Data provided below:
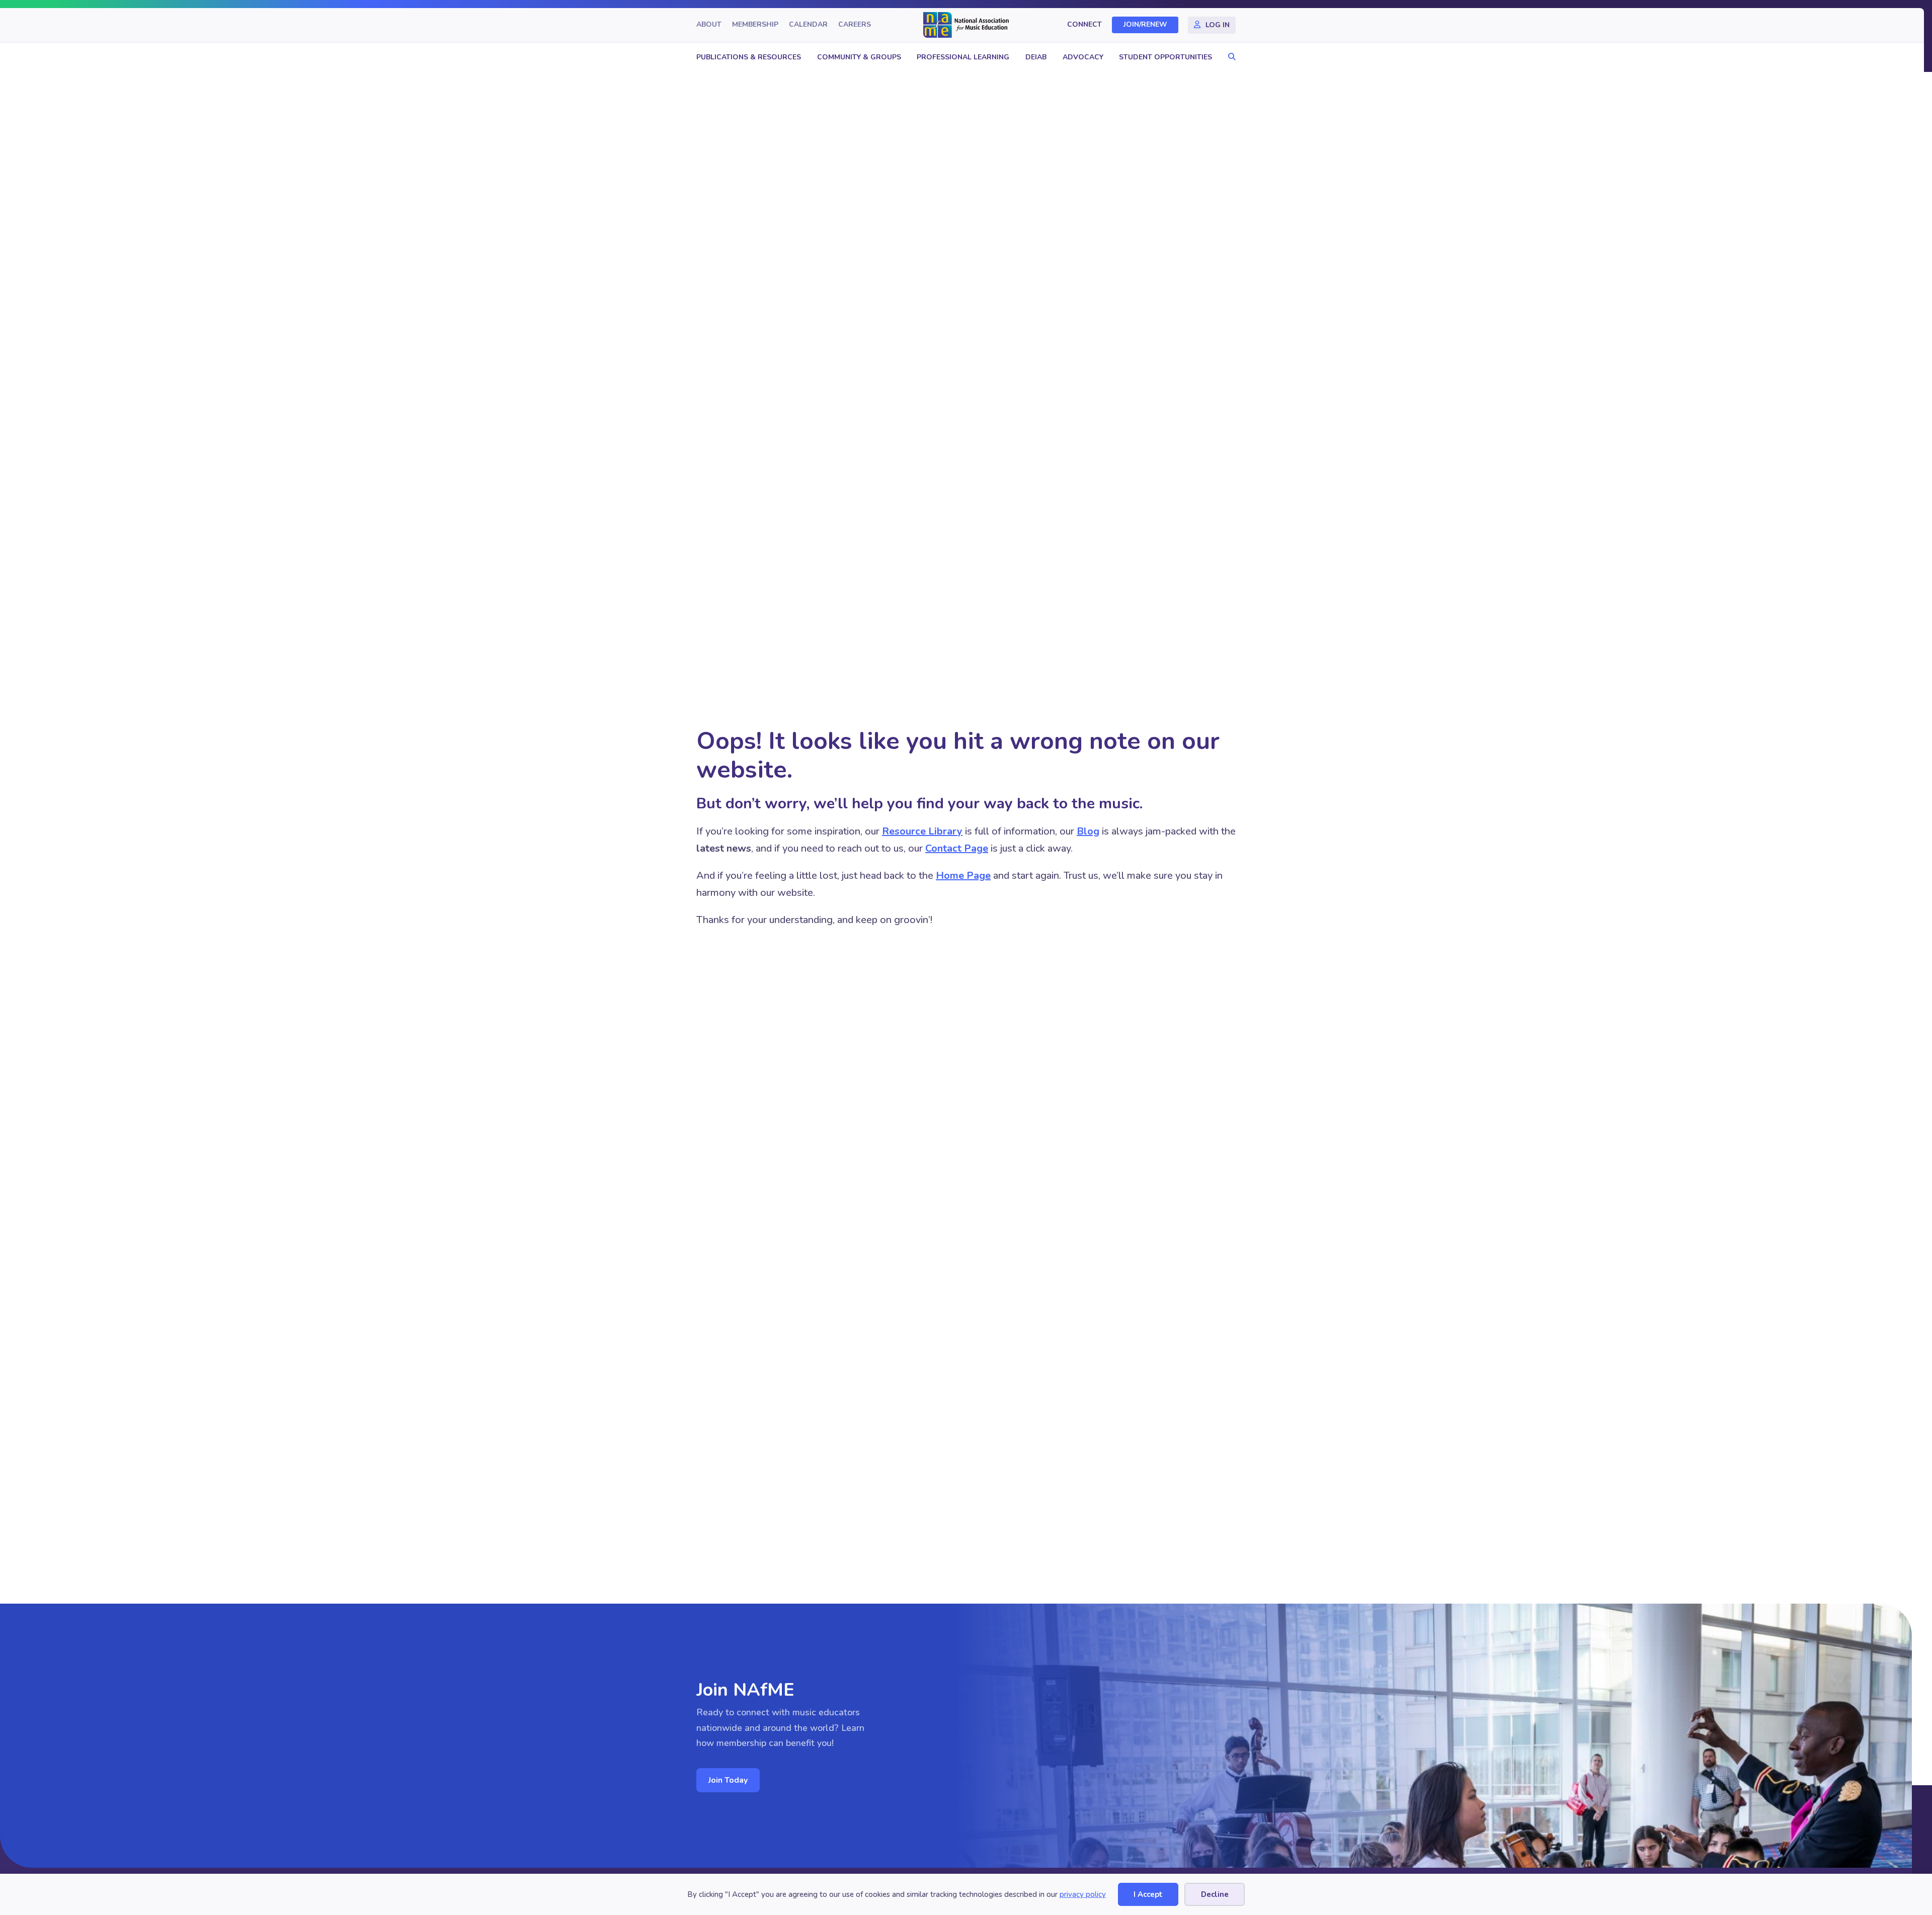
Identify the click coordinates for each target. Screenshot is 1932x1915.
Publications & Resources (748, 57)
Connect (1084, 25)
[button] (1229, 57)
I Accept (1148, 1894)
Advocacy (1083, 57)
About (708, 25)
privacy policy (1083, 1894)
End of Data provided.
Data provided below:
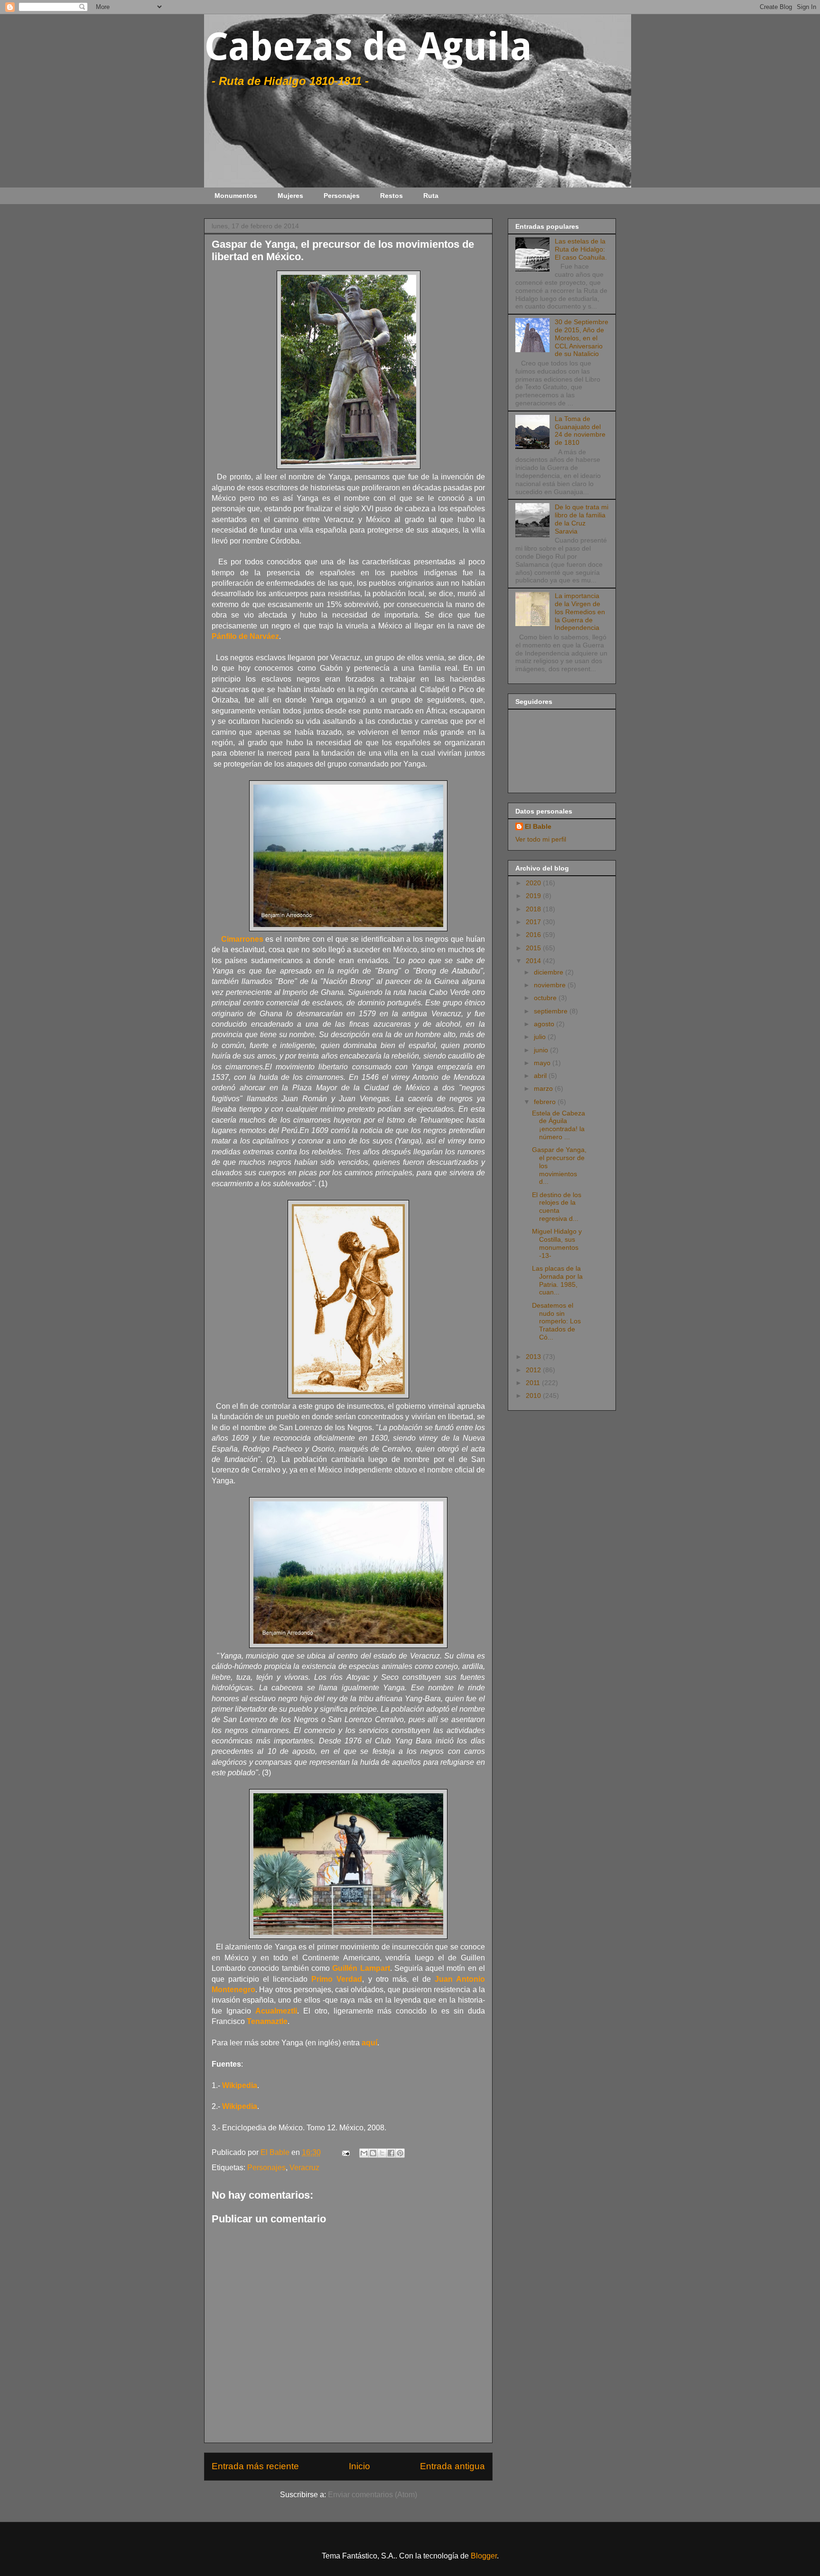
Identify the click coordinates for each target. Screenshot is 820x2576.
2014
End of Data provided.
§ **Aim of the exercise**: For the records above, state how many lines include "Screenshot", giving no more than the number.

§ **Exercise answer**: 2